# EXTRACTED MATERIAL
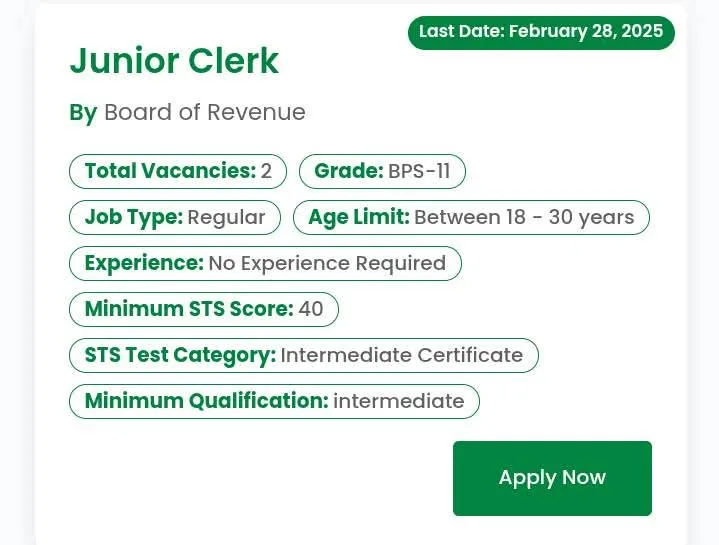The image size is (719, 545).
Task: Click the lowercase "intermediate" qualification value
Action: coord(398,401)
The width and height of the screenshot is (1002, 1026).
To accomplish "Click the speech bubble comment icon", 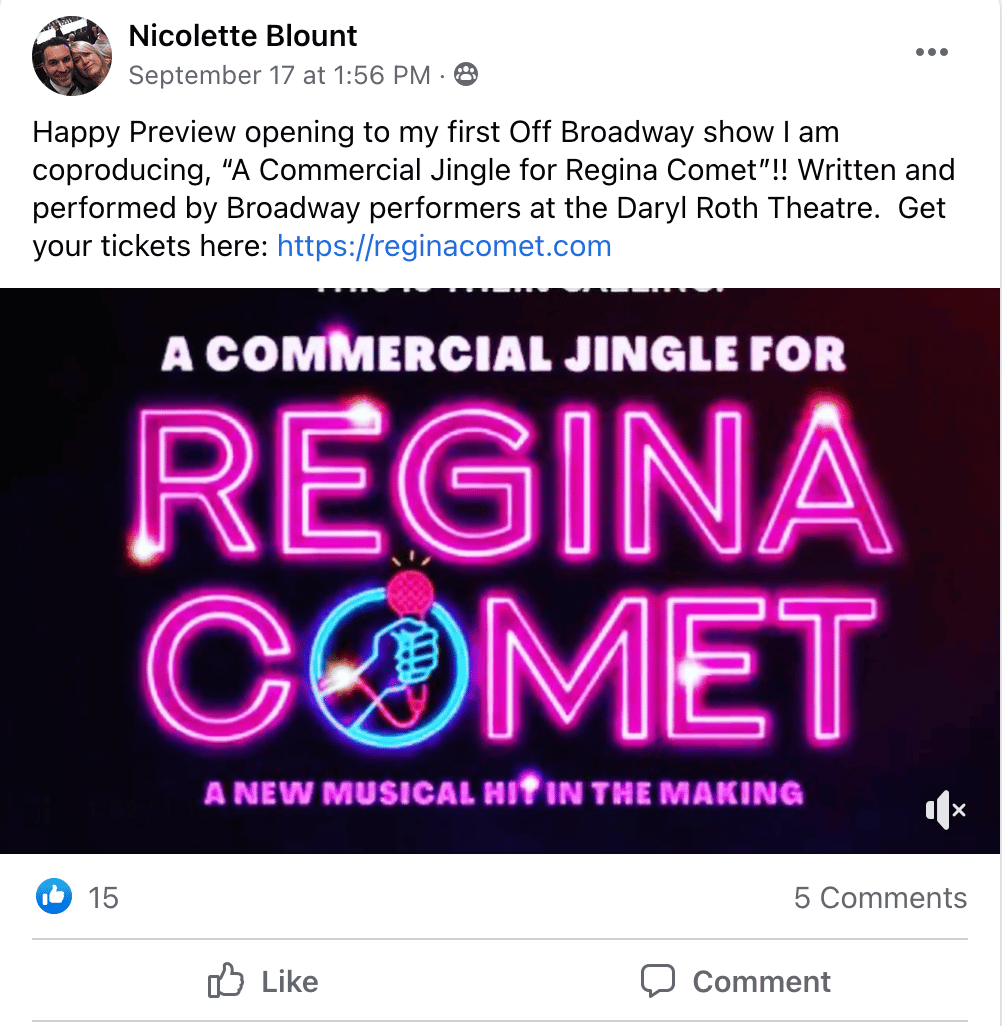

# THE REQUEST
Please update the material, starting with the line that contains "The width and" and going on through the end, so that "screenshot" becomes "image" with everything else kept the same. Return only those lines, and leave the pictures out.

# SOLUTION FOR THIS EXERCISE
The width and height of the image is (1002, 1026).
To accomplish "Click the speech bubble comment icon", 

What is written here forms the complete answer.